Waterfronts Revisited: European ports in a historic and global perspective
Waterfronts Revisited: European ports in a historic and global perspective. Edited by Heleni Porfyriou and Marichela Sepe, Routledge, 2017, 266 pages, hardback and paperback.
Waterfronts Revisited traces the historical evolution of port cities from pre-industrial times, when their harbours were integral components of city formation and development; through the expansionist industrial period, coinciding with functional and social stratification between the harbour and disparate quarters of the city without compromising the socio-economic cohesion and inter-dependence of the whole; to the post-industrial era, the disaggregation of the traditional transportation and mercantile port functions and the decline of historic docklands.
Through 16 chapters, offering a global spread of thematic and place-specific case studies, the contributors identify imbalances and evoke commonalities across the varied transformational models that have impacted on port city waterfronts since the 1960s. Characterising historic port cities as both maritime gateways and international showcases, cosmopolitan, multi-cultural, and focal points for the exchange of goods and ideas, Waterfronts Revisited seeks to evoke historical continuity, including the manifold ways in which culture is harnessed as both a product and a production to frame marketing strategies and consumer experiences.
In the chapter subtitled ‘Models and emulators’, Stephen V Ward (professor of planning history at Oxford Brookes University) instances Baltimore, Maryland, as the first international model for the post-industrial waterfront: creating a critical mass of complementary leisure and service-related attractions for visitors and investors, and capturing the imagination of civic leaders, planners, developers and architects worldwide.
Although Ward identifies initial divergences, characterising Baltimore as the pioneering model for ‘fun city’ and London’s Docklands for ‘financial yuppie city’, his analysis of the global flows of investment, knowledge and expertise that have converged on port cities over recent decades concludes that the redevelopment of harbour waterfronts has resulted in rather similar environments. In their introduction the editors identify this as a product of the growing level of parallel competition between cities, and the increased demands of the tourist industry allied to market-driven developments.

□ □ □ □ □ □ □

Written instruction: Carry on the review of the book on European port waterfronts, starting after its last sentence.

Raw data:
□ □ □ □ □ □ □

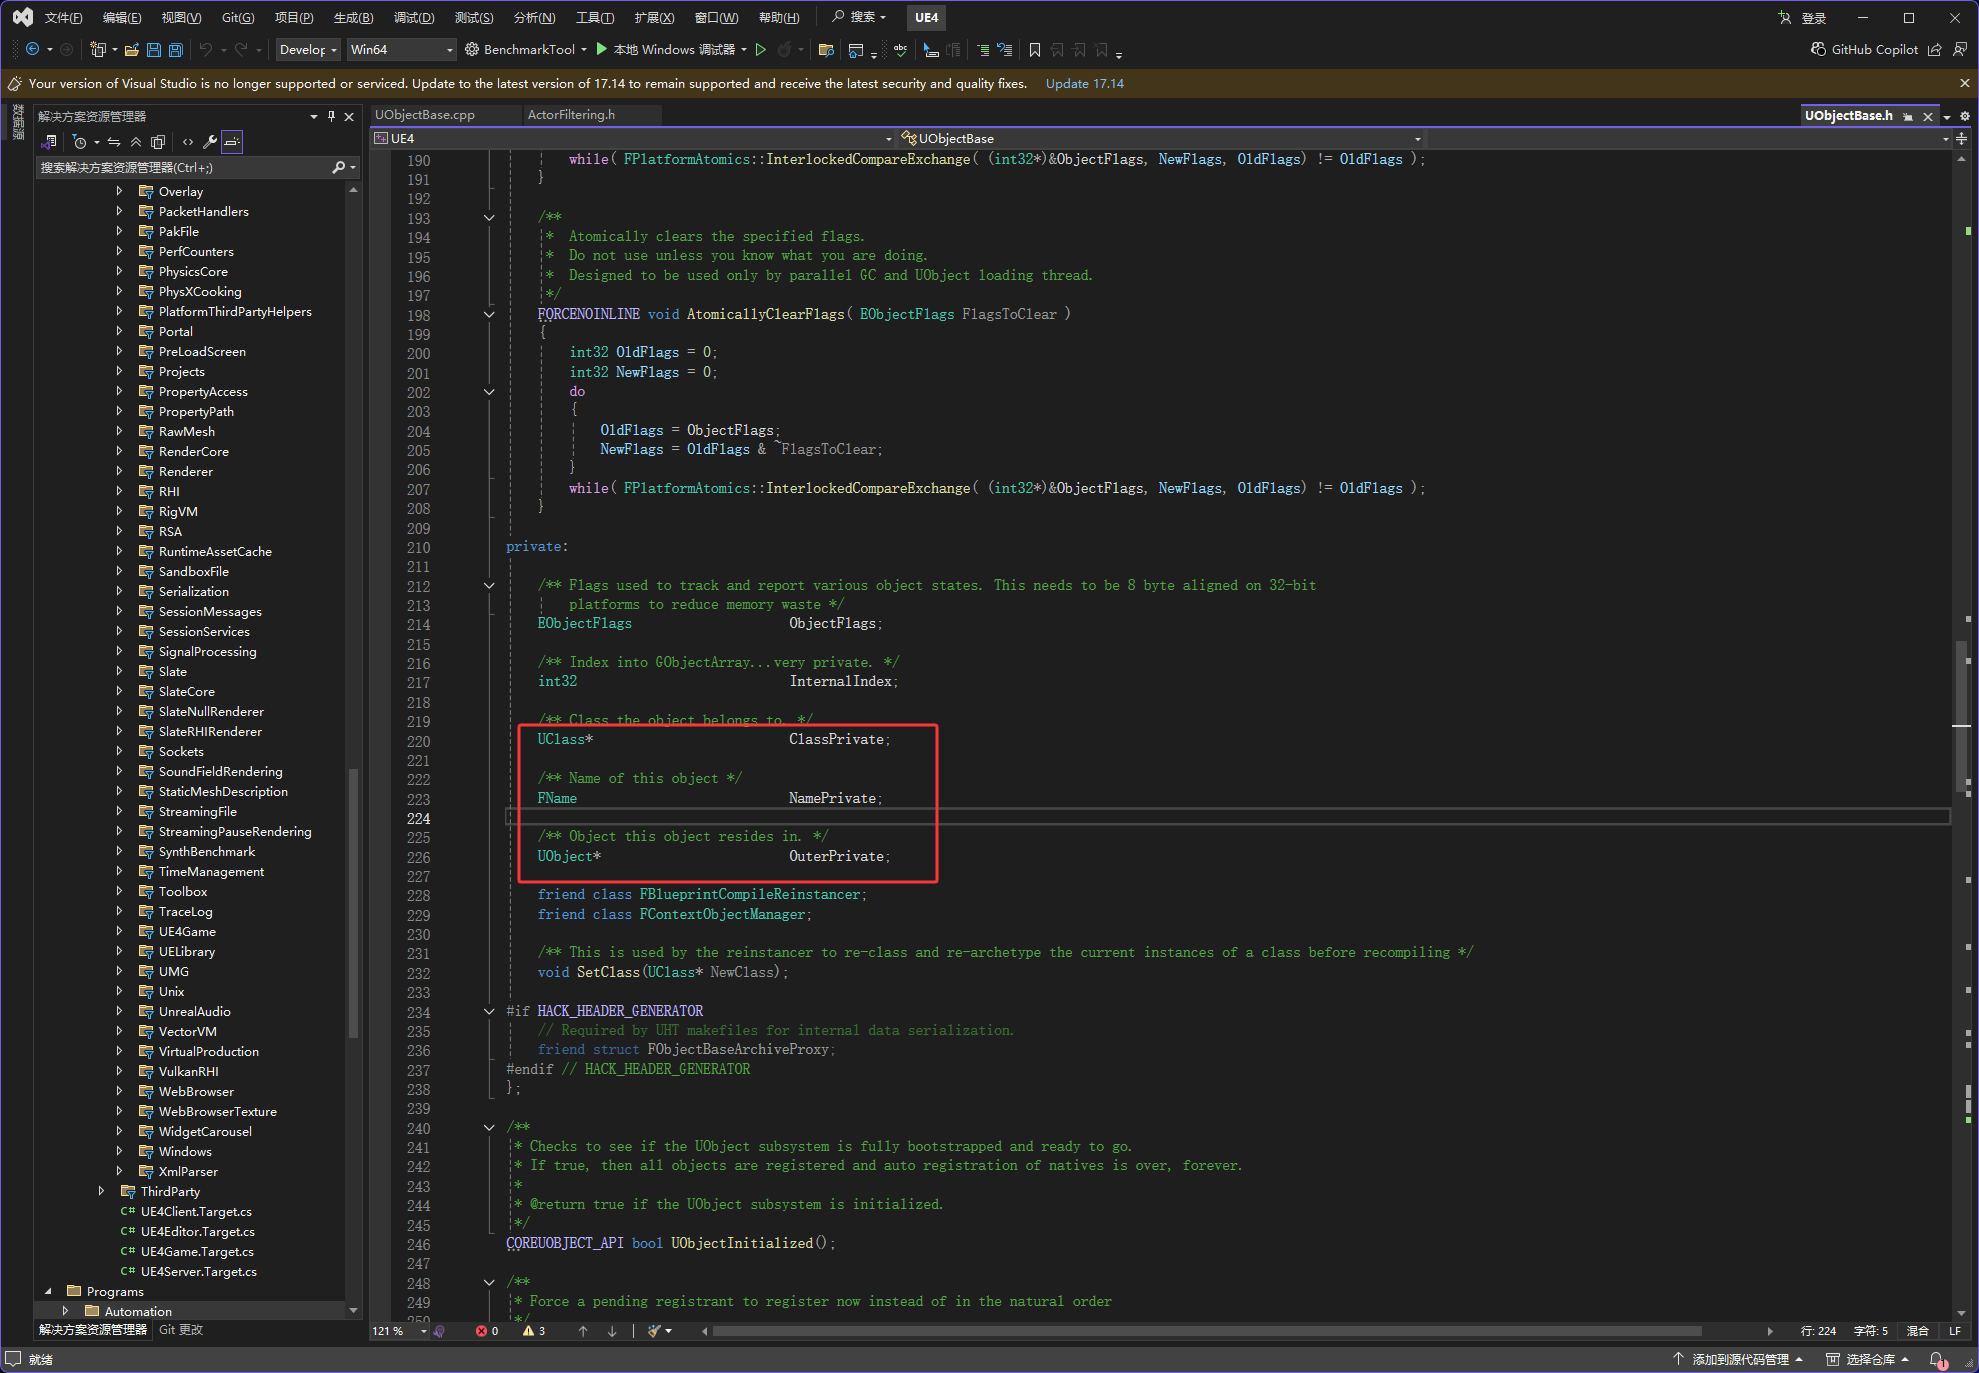Toggle bookmark on current line
This screenshot has height=1373, width=1979.
[1035, 49]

□ □ □ □ □ □ □

Exercise response:
Branding opportunities for port city regeneration across Europe, within the broad compass of the ‘culture-led service sector’, have coincided with multiple associative marketing opportunities: Unesco world heritage (Liverpool, 2004); European Capital of Culture (Marseille, 2013); and festivals and commemorative events (Genova, 1992: the 500th anniversary of Christopher Columbus’s ‘discovery’ of the Americas). Such brandings have frequently accumulated over time (Genova and Liverpool); and ‘anchors’ in the form of flagship projects by star architects have conferred new waterfront identities on cities (including Frank Gehry’s Guggenheim Museum, Bilbao, 1997).
Picking up on Ward’s conclusion, the editors acknowledge that the broad coincidence of outcomes is generally alien to local economies, cultural needs and historic conditions of individual cities. This is often exacerbated by the phenomenon of cruise ships, the subject of the book’s final chapter, by Carola Hein and Felicitas Hillman. The editors proffer that ‘to support local identities and enhance distinctiveness, the emphasis must be placed on art and culture’, and proceed to acknowledge that ‘problems often arise due to difficulties with involving local communities’.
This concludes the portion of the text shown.